## EXERCISE DIRECTIONS
Count every line below in which "Writer" occurs, then give only the count.
::: RECORDS FOR THIS TASK
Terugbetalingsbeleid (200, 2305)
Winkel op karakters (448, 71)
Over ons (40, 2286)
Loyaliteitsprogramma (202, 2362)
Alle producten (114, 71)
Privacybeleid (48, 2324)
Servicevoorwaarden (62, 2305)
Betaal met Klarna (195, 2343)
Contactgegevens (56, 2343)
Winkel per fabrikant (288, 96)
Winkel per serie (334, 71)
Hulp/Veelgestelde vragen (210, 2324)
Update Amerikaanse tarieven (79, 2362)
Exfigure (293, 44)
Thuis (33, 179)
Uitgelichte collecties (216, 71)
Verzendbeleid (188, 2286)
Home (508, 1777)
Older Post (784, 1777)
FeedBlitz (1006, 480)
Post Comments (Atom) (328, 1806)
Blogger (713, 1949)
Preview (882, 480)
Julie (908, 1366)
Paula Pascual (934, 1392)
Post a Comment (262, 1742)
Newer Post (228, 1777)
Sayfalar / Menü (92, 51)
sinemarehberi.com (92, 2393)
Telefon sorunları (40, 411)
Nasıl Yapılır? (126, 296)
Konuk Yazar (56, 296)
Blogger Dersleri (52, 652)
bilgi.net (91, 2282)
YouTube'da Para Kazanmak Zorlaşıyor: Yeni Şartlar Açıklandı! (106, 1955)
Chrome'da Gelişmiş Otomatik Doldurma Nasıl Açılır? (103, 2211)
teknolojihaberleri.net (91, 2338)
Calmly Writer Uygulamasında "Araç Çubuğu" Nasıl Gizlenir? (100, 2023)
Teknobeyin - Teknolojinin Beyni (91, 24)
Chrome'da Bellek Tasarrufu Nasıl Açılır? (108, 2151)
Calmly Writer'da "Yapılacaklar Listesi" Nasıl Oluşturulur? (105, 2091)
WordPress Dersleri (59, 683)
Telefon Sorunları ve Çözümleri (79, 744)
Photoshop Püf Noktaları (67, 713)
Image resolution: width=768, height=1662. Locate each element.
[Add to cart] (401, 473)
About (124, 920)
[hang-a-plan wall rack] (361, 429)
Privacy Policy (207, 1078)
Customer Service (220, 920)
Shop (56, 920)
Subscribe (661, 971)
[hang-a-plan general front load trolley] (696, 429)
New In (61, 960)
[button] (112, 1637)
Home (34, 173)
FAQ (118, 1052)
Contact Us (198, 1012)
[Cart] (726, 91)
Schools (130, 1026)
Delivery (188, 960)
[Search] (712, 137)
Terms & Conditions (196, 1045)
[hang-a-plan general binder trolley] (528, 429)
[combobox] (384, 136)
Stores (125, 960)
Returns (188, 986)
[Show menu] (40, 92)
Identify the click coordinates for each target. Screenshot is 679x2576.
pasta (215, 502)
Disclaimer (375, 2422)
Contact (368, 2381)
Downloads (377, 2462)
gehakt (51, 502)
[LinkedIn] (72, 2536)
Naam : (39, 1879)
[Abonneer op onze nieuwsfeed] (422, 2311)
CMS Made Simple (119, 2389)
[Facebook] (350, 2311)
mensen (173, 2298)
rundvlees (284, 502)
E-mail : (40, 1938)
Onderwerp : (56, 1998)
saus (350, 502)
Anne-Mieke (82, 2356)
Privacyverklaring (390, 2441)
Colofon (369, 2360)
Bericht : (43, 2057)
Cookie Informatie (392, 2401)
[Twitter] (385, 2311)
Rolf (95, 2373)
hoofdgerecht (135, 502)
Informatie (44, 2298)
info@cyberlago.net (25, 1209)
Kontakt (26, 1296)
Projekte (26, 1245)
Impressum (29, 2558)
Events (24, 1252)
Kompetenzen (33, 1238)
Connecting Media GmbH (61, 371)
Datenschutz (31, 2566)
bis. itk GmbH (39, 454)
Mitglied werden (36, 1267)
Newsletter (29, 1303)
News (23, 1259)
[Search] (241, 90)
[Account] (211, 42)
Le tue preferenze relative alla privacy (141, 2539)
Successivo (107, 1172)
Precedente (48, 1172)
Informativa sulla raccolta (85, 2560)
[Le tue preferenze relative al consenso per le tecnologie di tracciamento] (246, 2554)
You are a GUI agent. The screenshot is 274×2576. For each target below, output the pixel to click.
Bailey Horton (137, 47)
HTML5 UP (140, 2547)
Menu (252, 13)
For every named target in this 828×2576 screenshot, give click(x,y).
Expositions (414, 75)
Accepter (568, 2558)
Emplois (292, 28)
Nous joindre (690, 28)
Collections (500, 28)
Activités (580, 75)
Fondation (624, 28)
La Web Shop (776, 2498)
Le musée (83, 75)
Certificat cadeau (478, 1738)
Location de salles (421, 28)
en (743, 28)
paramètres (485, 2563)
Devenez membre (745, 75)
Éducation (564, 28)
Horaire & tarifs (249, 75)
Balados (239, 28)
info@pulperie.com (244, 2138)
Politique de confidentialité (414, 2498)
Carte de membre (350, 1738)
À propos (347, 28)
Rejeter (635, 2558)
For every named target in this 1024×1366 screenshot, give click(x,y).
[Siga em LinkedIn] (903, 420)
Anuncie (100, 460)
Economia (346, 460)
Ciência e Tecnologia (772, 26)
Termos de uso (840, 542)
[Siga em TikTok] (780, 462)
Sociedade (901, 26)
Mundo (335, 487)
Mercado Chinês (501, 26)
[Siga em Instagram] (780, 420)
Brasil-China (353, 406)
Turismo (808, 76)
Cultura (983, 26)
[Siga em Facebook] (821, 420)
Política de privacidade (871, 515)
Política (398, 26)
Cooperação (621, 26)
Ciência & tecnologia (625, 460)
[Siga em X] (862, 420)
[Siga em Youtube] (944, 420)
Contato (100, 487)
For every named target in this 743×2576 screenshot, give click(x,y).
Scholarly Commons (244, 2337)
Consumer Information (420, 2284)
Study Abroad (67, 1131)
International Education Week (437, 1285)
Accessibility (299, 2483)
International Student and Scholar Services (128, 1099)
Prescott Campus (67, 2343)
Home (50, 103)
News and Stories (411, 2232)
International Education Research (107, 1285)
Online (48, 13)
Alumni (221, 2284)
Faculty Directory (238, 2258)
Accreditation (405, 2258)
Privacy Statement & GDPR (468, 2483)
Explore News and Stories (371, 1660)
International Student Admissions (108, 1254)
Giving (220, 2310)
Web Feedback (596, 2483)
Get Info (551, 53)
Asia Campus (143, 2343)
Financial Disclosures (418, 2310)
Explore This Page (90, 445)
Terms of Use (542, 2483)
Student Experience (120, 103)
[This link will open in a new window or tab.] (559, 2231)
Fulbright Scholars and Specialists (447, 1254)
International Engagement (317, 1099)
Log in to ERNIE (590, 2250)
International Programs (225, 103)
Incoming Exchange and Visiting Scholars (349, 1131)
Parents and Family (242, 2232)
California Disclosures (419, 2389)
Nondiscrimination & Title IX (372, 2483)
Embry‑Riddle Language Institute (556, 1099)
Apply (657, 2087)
::::::
## PROBLEM SOLUTION
2